The only people I’ve seen that worried me more than that lot were the terrifying security guards in our hotel in Kiev last year, who had obviously got the job because they were too villainous to fit in with the normal criminal community.

But that’s another story.

About the Author

In 2003, the Chartered Institute of Marketing named Drayton one of 50 living individuals who have shaped today’s marketing.

He has worked in 55 countries with many of the world’s greatest brands. These include American Express, Audi, Bentley, British Airways, Cisco, Columbia Business School, Deutsche Post, Ford, IBM, McKinsey, Mercedes, Microsoft, Nestle, Philips, Procter & Gamble, Toyota, Unilever, Visa and Volkswagen.

Drayton has helped sell everything from Airbus planes to Peppa Pig. His book, Commonsense Direct and Digital Marketing, out in 17 languages, has been the UK’s best seller on the subject every year since 1982. He has also run his own businesses in the U.K., Portugal and Malaysia.

He was a main board member of the Ogilvy Group, a founding member of the Superbrands Organisation, one of the first eight Honorary Fellows of the Institute of Direct Marketing and one of the first three people named to the Hall of Fame of the Direct Marketing Association of India. He has also been given Lifetime Achievement Awards by the Caples Organisation in New York and Early To Rise in Florida.

8 Comments

  1. As usual the colonisation of Australia and the despatch of criminals thereto was another great British cock up.

    WE should have gone there and left the criminals over here – bloody obvious!

  2. Er… actually we DID leave most of the real crims here, Rupert.

    Their descendants went into politics and ended up running the country.

  3. Actually Drayton, this government is criminally incompetent.

    March 98 FTSE 100 stood at 5782
    March 08 FTSE 100 stands at 5767
    Growth -0.26%

    March 98 Dow stood at 8569
    March 08 Dow stands at 12213
    Growth + 42.53%

    March 98 CAC (France) stood at 3875
    March 08 CAC stands at 4676
    Growth + 20.67%

    March 98 DAX (Germany) stood 5097
    March 08 DAX stands at 6545
    Growth + 28.41%

    March 98 Heng Seng stood at 11519
    March 08 Heng Seng stands at 23120
    Growth + 100.71%

    And that bloated unelected Scots twat claims to be the best chancellor and pm we’ve ever had!!

  4. My goodness, I never saw those figures before, though I’ve been pointing out what an overrated tosser Brown is for quite some time.

    What I have never understood at all is the way that journalists – even right wing ones – keep saying he is a competent man on finance. Bizarre.

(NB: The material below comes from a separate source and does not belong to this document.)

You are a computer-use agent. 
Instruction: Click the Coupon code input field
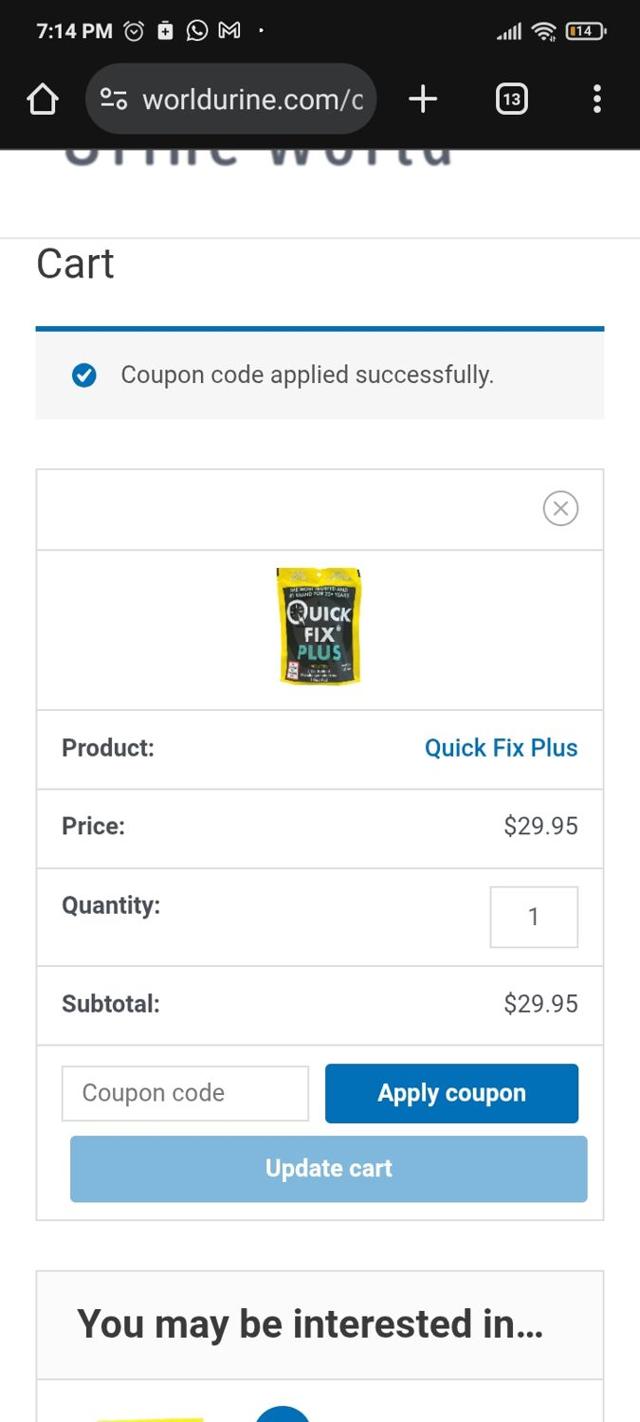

    I see no sign of hope with Cameron, though. None of thse people seems to realise that endless waffle about strategy is no substitute for detailed planning.

  5. Anonymous

    Rupert’s last name isn’t “Murdoch” per chance? A distant relative of Ned Kelly – now there’s an immigrant who knew how to achieve and he never whinged once, ask for his ten quid back or wear socks with sandals!

    Hire this bloke, Drayton, he can warm the audience up while waiting for you!

  6. Wonderful stories about the colourful characters of times long since gone but still some colourful characters around in Aussie as there are everywhere else in the world. Lets not worry about politicians though… remember we get the ones we deserve.

  7. Winston Marsh is certainly qualified to comment on Aussie politicians, Drayton. He created one of the most perfect direct mail campaigns I’ve ever seen, based on infamous Federal Treasurer (and later, Prime Minister) Paul Keating, back in the 1980s.

    Pure genius — and with a 120%+ response rate! (According to my notes at the time.)

    The story is retold here: http://kick-start-your-business.com/direct-mail-higher-response-rates/

    (Winston, if there are any inaccuracies in the re-telling, please feel free to correct me.)

    1. Drayton

      THAT REALLY IS AN EXCELLENT PIECE!